LLM RL Baseline

LLM

Published

March 31, 2025

Modified

April 20, 2026

A Discussion of Baselines

Here I want to spend a bit more time on the idea of a baseline. The main reference is OpenAI’s Intro to Policy Optimization.

In policy gradient, PPO, and GRPO, the notion of a baseline appears repeatedly. A baseline is a function. It depends on the current state, but not on the action taken.

Its role is to reduce the variance of the gradient estimator, which makes optimization more stable, even though it does not necessarily make the estimator more accurate.

As explained above, we can write the core form of policy gradient as

\[ \nabla_\theta \log \pi_\theta \cdot \text{reward} \tag{1}\]

So why are we allowed to add a baseline?

The core reason is the EGLP lemma. Under this form, the expectation of the term involving the baseline is zero, so adding or subtracting it does not change the expected value of the gradient.

The Physics of Baselines

Being allowed to introduce a baseline is the mathematical part. But why we want to introduce one, and what kind of baseline works well in practice, is more of the “physics” part.

Let us first try to answer the first question: why introduce a baseline?

In one state, the environment may naturally give high rewards regardless of how good the policy is. In that case, if we sample from the policy, the resulting rewards might look like 505, 506, 507, 508 — all large numbers.
In another state, the environment may require a much better policy before it gives relatively high rewards. In that case, rewards sampled from the policy might look like 5, 6, 7, 8 — much smaller numbers.

As a result, during RL training, the gradient estimates can have very different scales across different states. If we introduce a baseline, we can subtract out the “natural” reward level of each state and focus only on the part that comes from the policy itself.

The figure below shows the core form of policy gradient and two ways of incorporating reward model scores:

direct use: \[ \nabla_\theta \log \pi_\theta \cdot \text{reward} \tag{2}\]
subtracting a baseline: \[ \nabla_\theta \log \pi_\theta \cdot (\text{reward} - \text{baseline}) \tag{3}\]

As shown above, all forms can provide reasonably accurate, roughly unbiased gradient estimates, but they have different variances. Statistically, we want the variance to be as small as possible without sacrificing too much accuracy, because that usually leads to better sample efficiency, better optimization efficiency, and more stable training.

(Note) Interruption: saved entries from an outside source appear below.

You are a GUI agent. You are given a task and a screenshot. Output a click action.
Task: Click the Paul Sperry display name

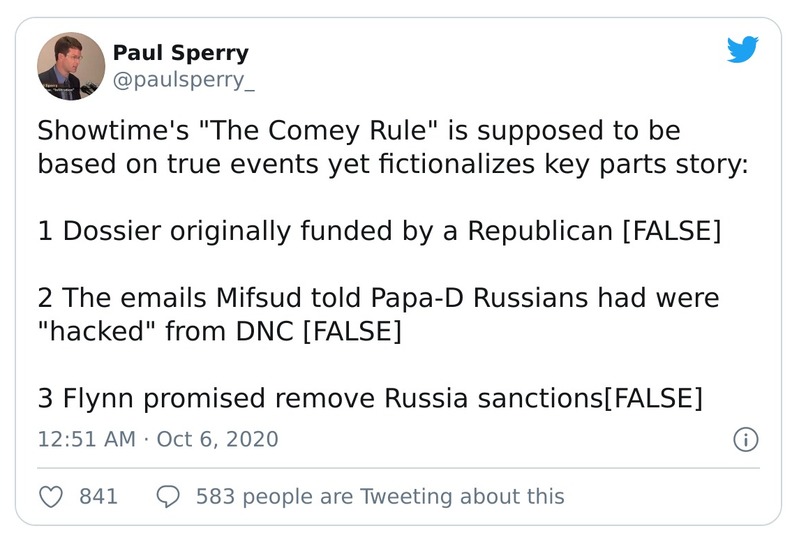(x=181, y=53)
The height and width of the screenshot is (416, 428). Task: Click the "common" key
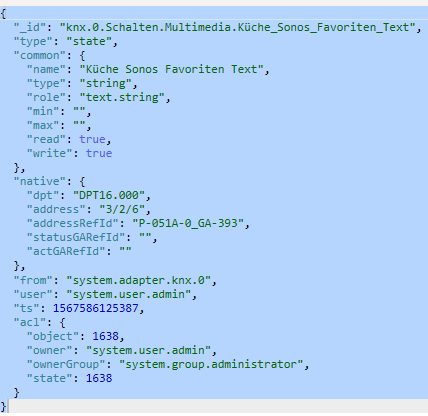pyautogui.click(x=40, y=55)
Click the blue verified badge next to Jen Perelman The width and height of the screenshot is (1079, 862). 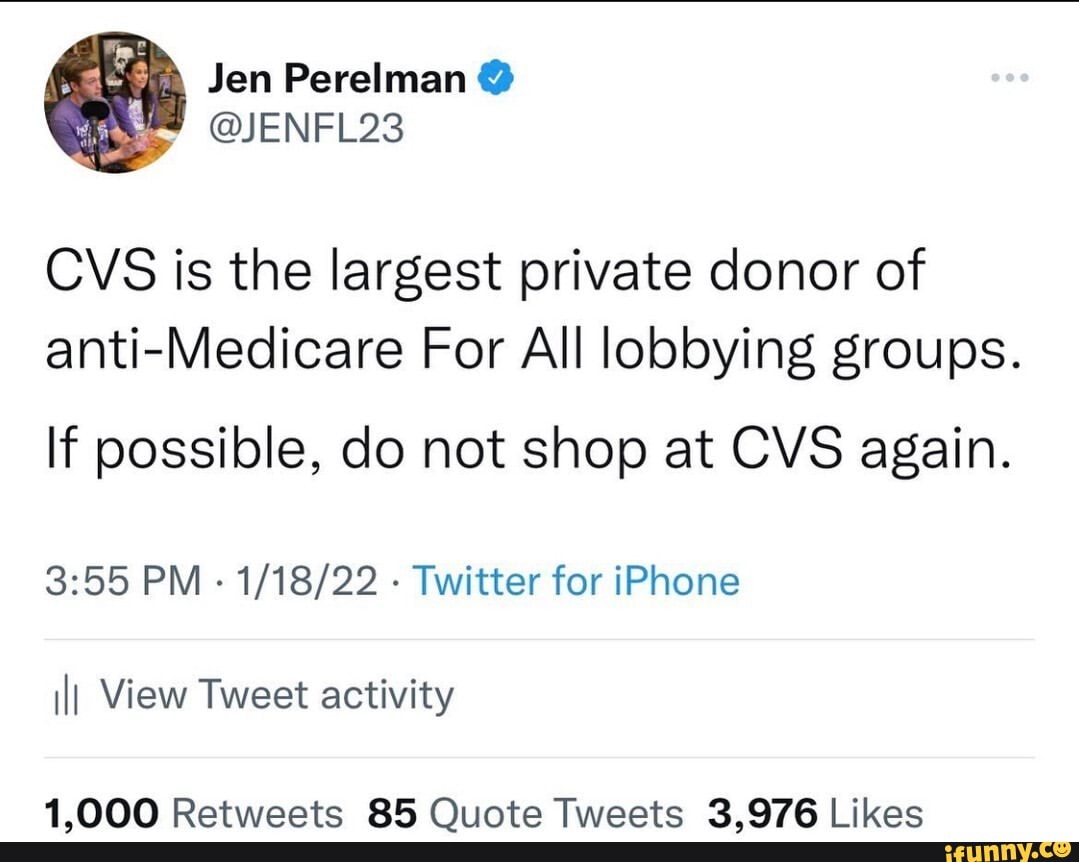coord(496,76)
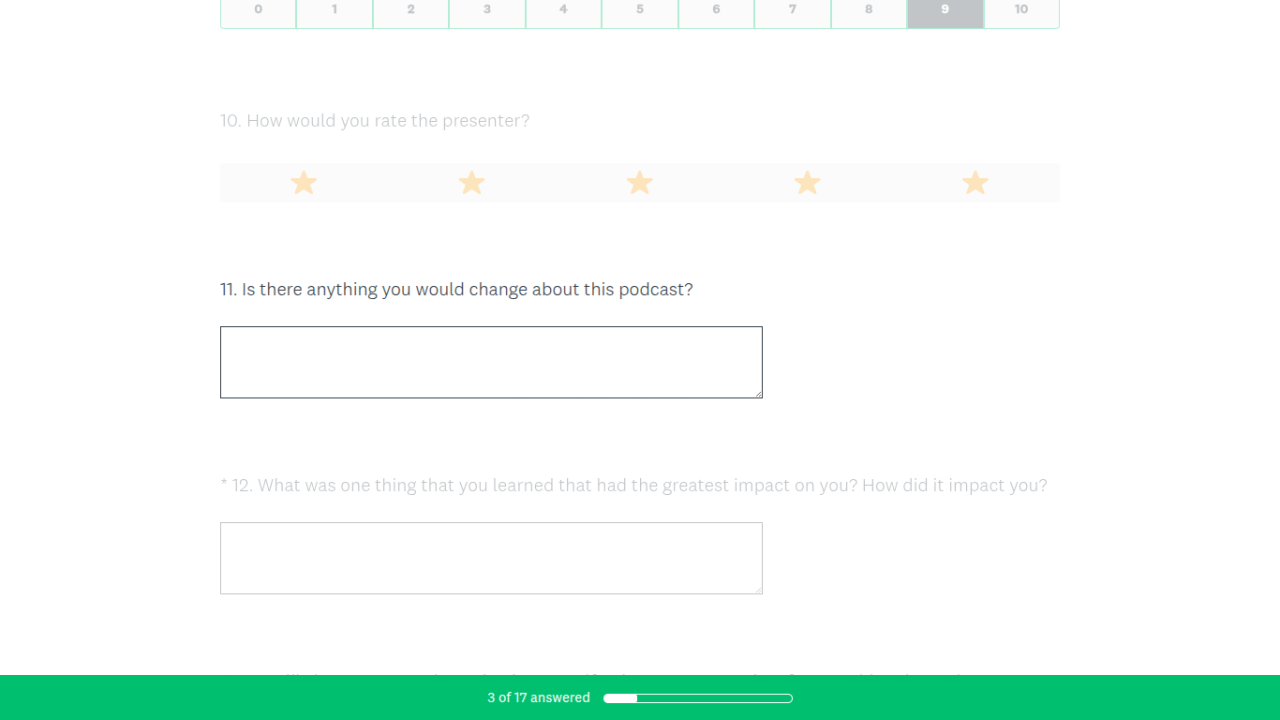The height and width of the screenshot is (720, 1280).
Task: Select rating 4 on the scale
Action: [563, 11]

In the GAE paper, John Schulman also cites Variance Reduction Techniques for Gradient Estimates in Reinforcement Learning as a reference on how baselines help reduce variance.

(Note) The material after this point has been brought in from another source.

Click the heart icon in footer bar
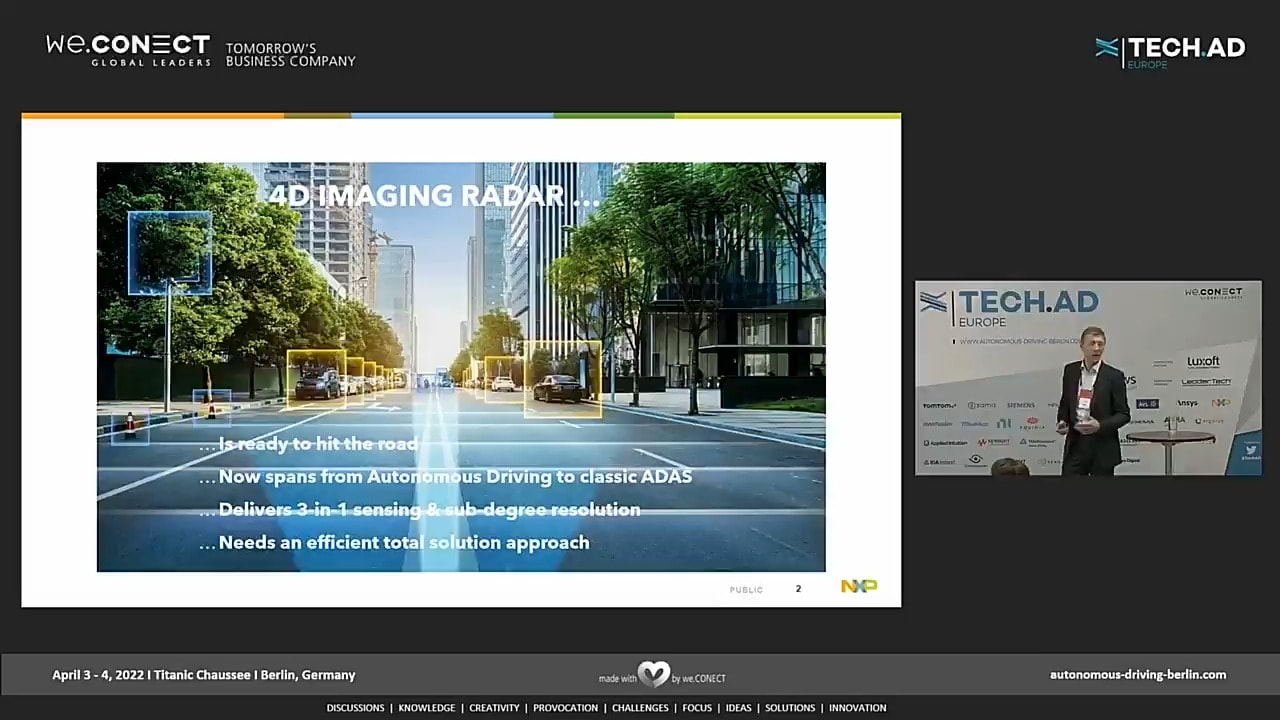Viewport: 1280px width, 720px height. (x=654, y=674)
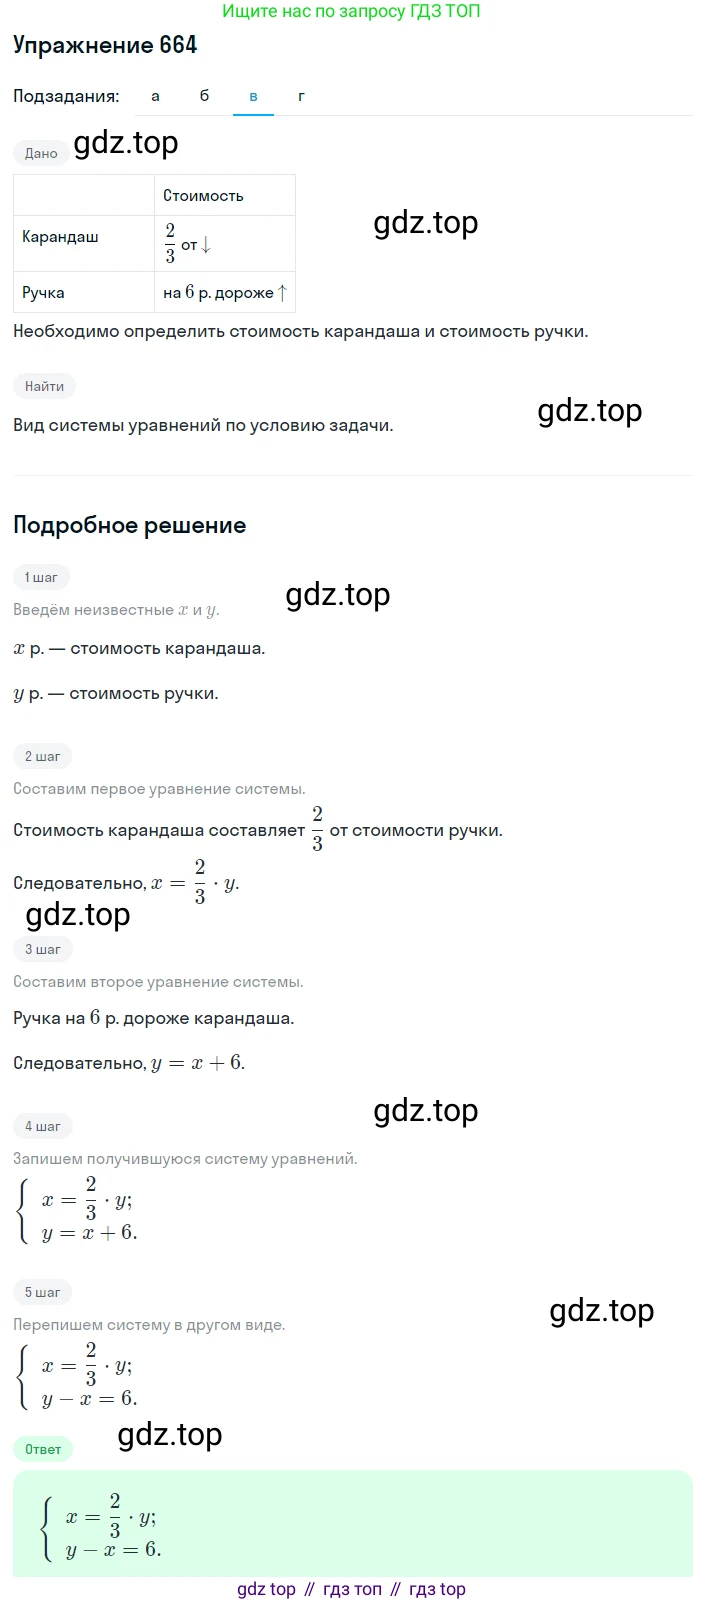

Next comes the second question: what kind of baseline works well?

A practical way to approach this question is to look at what current methods actually use. Whether it is PPO, GRPO, or K1.5, they all choose something related to an expected value or an empirical mean.

In PPO, the baseline is the output of the value function shown below. It estimates the average future return:

“The most common choice of baseline is the on-policy value function \(V^\pi(s_t)\). Recall that this is the average return an agent gets if it starts in state \(s_t\) and then acts according to policy \(\pi\) for the rest of its life.”

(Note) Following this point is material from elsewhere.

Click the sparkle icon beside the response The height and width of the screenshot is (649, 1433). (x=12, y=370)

In GRPO, the baseline is the mean reward over \(G\) samples generated for the same question:

“To address this, as shown in Figure 4, we propose Group Relative Policy Optimization (GRPO), which obviates the need for additional value function approximation as in PPO, and instead uses the average reward of multiple sampled outputs, produced in response to the same question, as the baseline.”

In K1.5, the quantity playing a baseline-like role is \(\tau \log Z\). As shown by the earlier derivation and also supported by the authors’ practical findings, it can be approximated by \(\bar r\), the empirical mean of reward-model scores over \(k\) samples for the same question:

“To approximate \(\tau \log Z\), we use samples \((y_1, z_1), \ldots, (y_k, z_k) \sim \pi_{\theta_i}\): \(\tau \log Z \approx \tau \log \frac{1}{k} \sum_{j=1}^{k} \exp(r(x, y_j, y^*) / \tau).\) We also find that using empirical mean of sampled rewards \(\bar r = \mathrm{mean}(r(x, y_1, y^*), \ldots, r(x, y_k, y^*))\) yields effective practical results. This is reasonable since \(\tau \log Z\) approaches the expected reward under \(\pi_{\theta_i}\) as \(\tau \to \infty\).”

This choice is also quite intuitive. It is similar to centering a batch of data before optimization: first subtract the mean so that the values are distributed around zero, which usually gives better optimization behavior.